ARTICLE:
— begin —
Martin Freeman as Chris in The Responder.
Martin Freeman as Chris in The Responder.

In any other week, the big crime drama debut story of the moment would be the first episode of Trigger Point (STV).

This tense new series about a police bomb disposal team is produced by Line of Duty’s creator Jed Mercurio.

Getting some of the old team back together, the Daniel Brierley-written series also stars Vicky McClure, aka LoD’s flinty-eyed copper Kate Fleming.

There’s an Easter egg for Line of Duty fans in the way her character Lana Washington trades the word “mate” with her partner Joel Nutkins (Adrian Lester) as though it were punctuation.

Vicky McClure as Lana Washington, Eric Shango as Danny and Mark Stanley as DCI Thom in Trigger Point.

The series deals in sparse thrills and wire-cutting tension over LoD’s increasingly preposterous set-pieces.

We’ll keep watching, especially after the twist ending, but this week, also saw the debut of Tony Schumacher’s five-part police drama The Responder (BBC One).

Just… wow. What a piece of work it is.

Tense, personal and breathtaking

Relentlessly bleak, which makes the glimmer of hope at its core all the brighter.

Breath-holding tension levels, quietly personal, funny in the most “if you don’t laugh, you’ll cry” way possible.

Dealing in serious issues like poverty, drug addiction, domestic violence and mental health without a hint of contrivance or disrespect.
— end —
PROBLEMS:
- a) Copy the TV review word for word, from "Just… wow. What" to "contrivance or disrespect.".
- b) Can you sum up the TV review in two sentences?
- c) According to the TV review, who wrote Trigger Point?

DATA SHOWN:
— begin —
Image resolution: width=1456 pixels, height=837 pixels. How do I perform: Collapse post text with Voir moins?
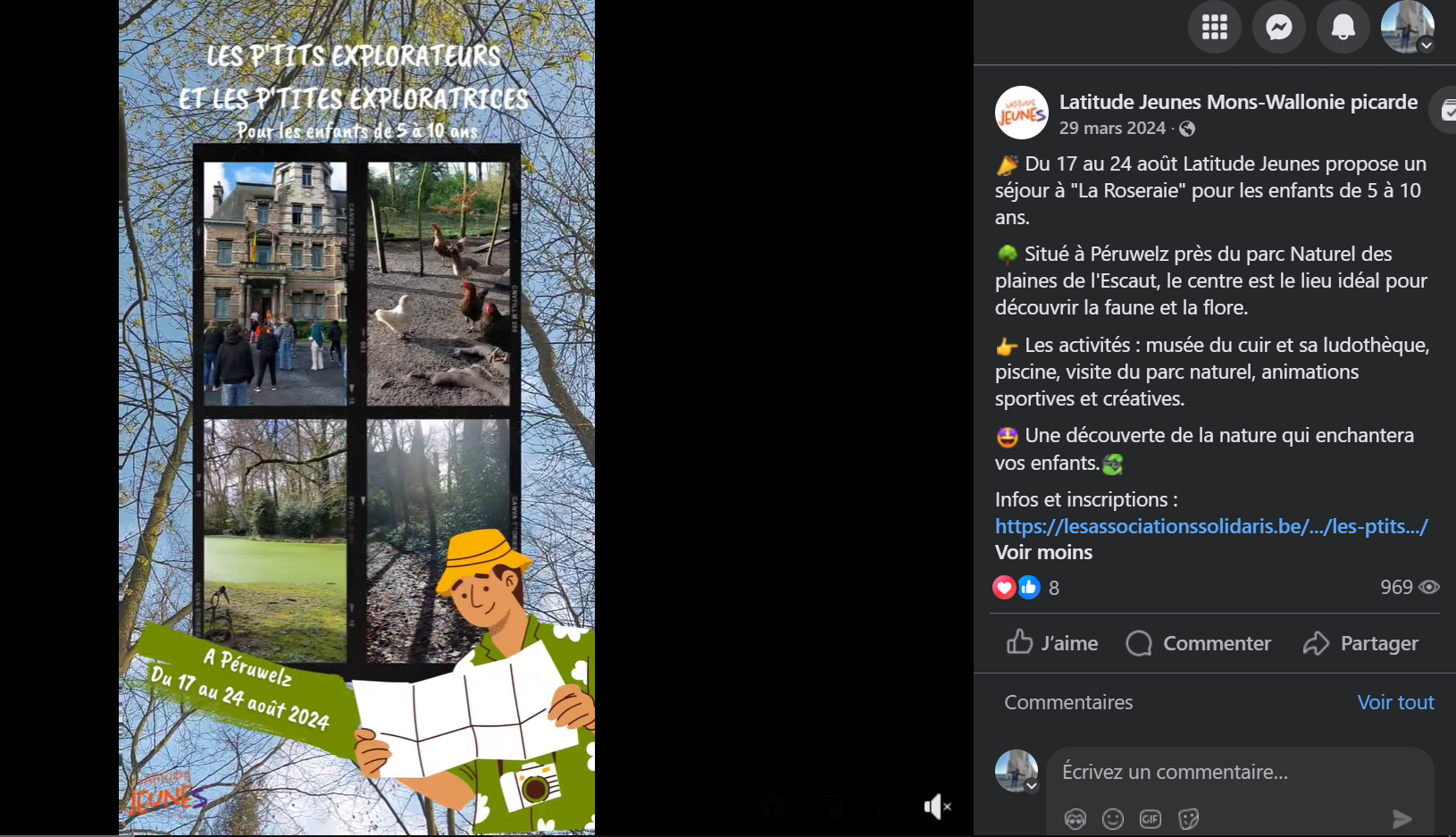point(1043,552)
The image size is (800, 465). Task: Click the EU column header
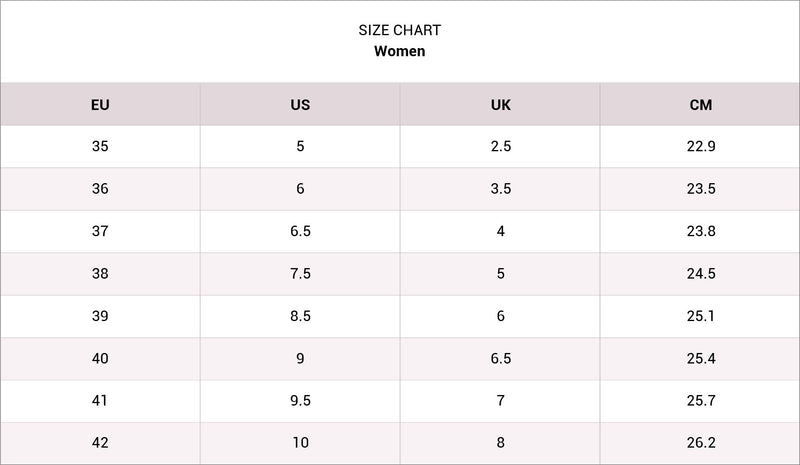(100, 105)
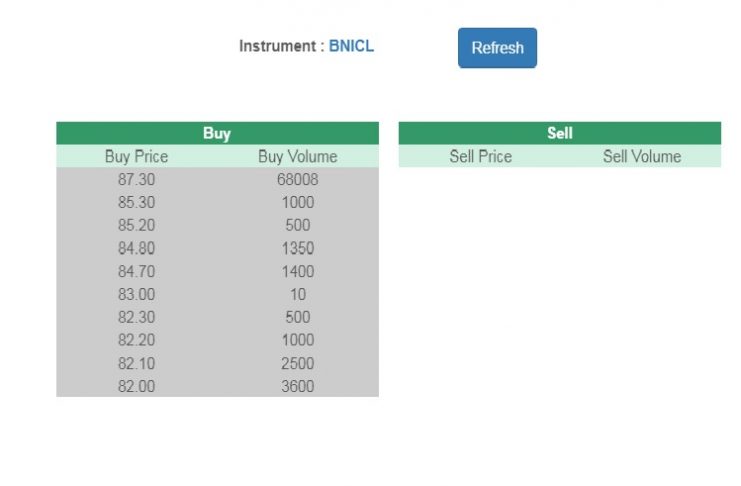Select the 84.80 buy price entry
Viewport: 741px width, 486px height.
tap(136, 248)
— end —
EXPECTED OUTPUTS:
- a)
Just… wow. What a piece of work it is.

Tense, personal and breathtaking

Relentlessly bleak, which makes the glimmer of hope at its core all the brighter.

Breath-holding tension levels, quietly personal, funny in the most “if you don’t laugh, you’ll cry” way possible.

Dealing in serious issues like poverty, drug addiction, domestic violence and mental health without a hint of contrivance or disrespect.

- b) Trigger Point, a new police bomb disposal drama produced by Jed Mercurio and starring Vicky McClure, deals in sparse thrills and wire-cutting tension. This week also saw the debut of Tony Schumacher's five-part police drama The Responder, which is tense, personal and breathtaking and tackles poverty, drug addiction, domestic violence and mental health without contrivance or disrespect.

- c) Daniel Brierley